Pictures aside, return every line below exactly as written.
• • • • • • •
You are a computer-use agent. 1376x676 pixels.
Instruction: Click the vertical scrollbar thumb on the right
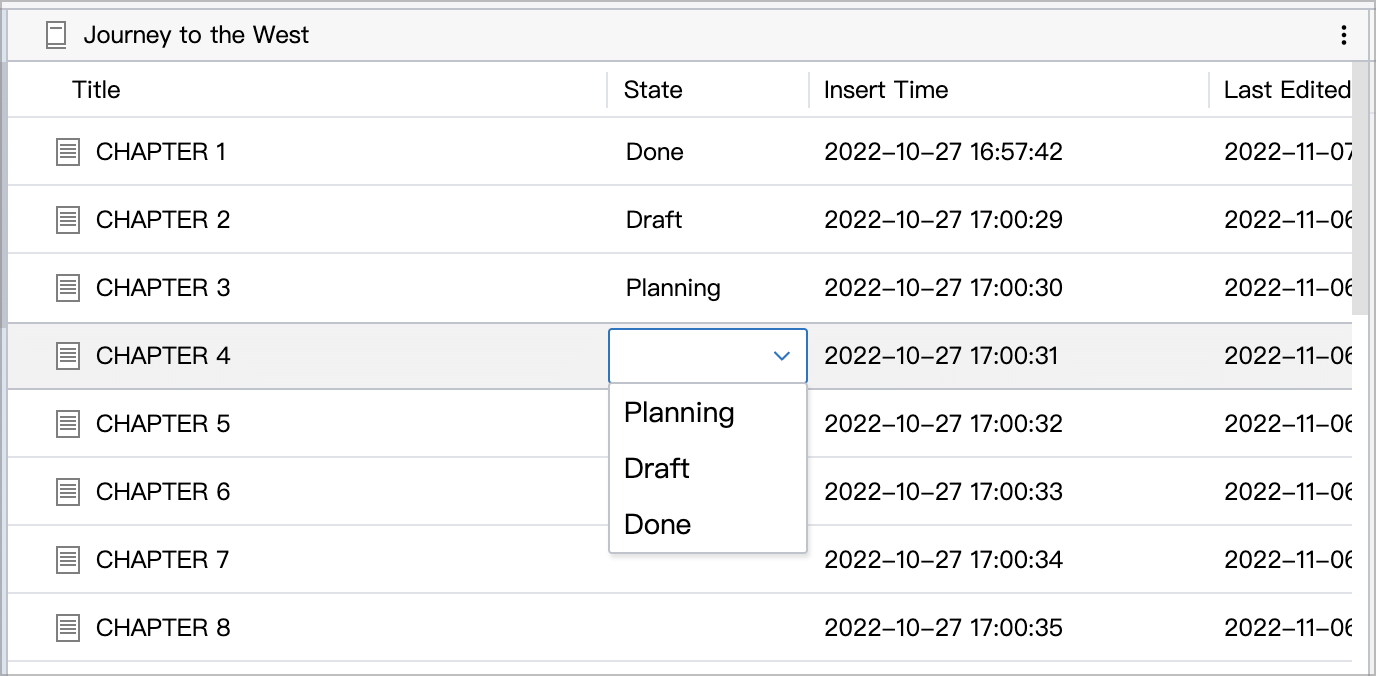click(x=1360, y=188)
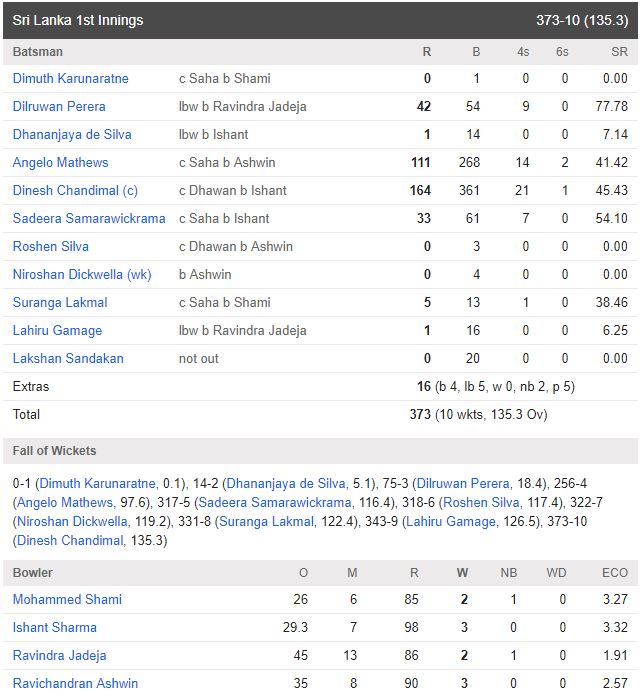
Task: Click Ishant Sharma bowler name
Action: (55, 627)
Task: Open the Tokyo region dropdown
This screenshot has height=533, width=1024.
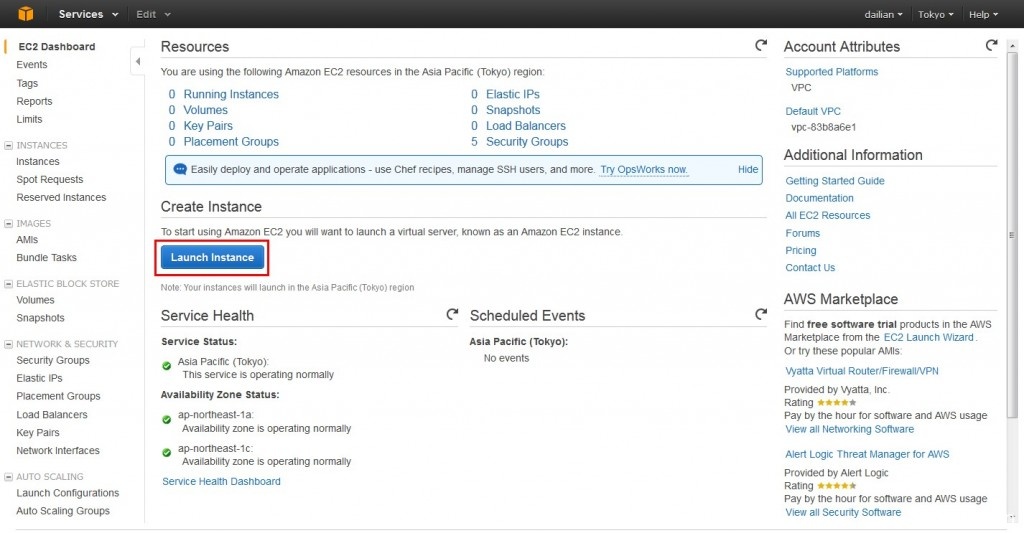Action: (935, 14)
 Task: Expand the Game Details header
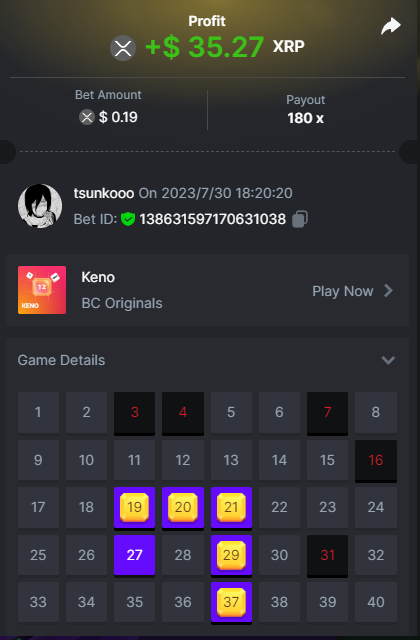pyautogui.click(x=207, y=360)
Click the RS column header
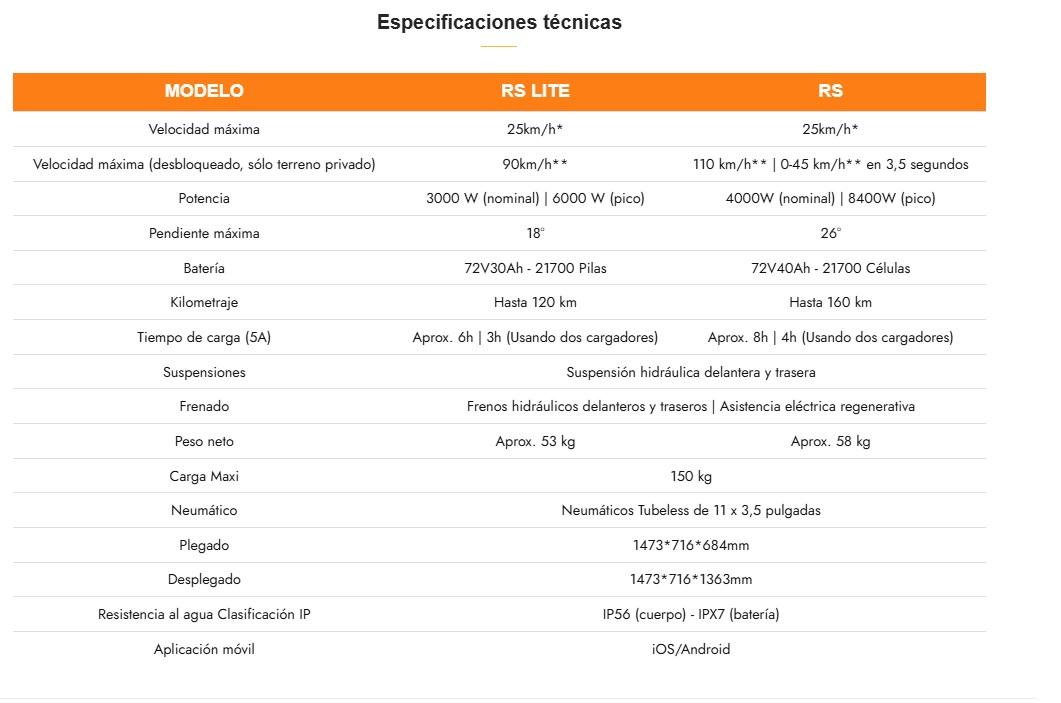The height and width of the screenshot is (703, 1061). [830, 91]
• • • • • • •
Exercise answer
You are a computer-use agent. 1376x676 pixels.
Instruction: Click the vertical scrollbar thumb on the right
click(x=1360, y=188)
Task: Click Ishant Sharma bowler name
Action: (55, 627)
Task: Open the Tokyo region dropdown
This screenshot has height=533, width=1024.
Action: (935, 14)
 Task: Expand the Game Details header
pyautogui.click(x=207, y=360)
Click the RS column header
The height and width of the screenshot is (703, 1061). [830, 91]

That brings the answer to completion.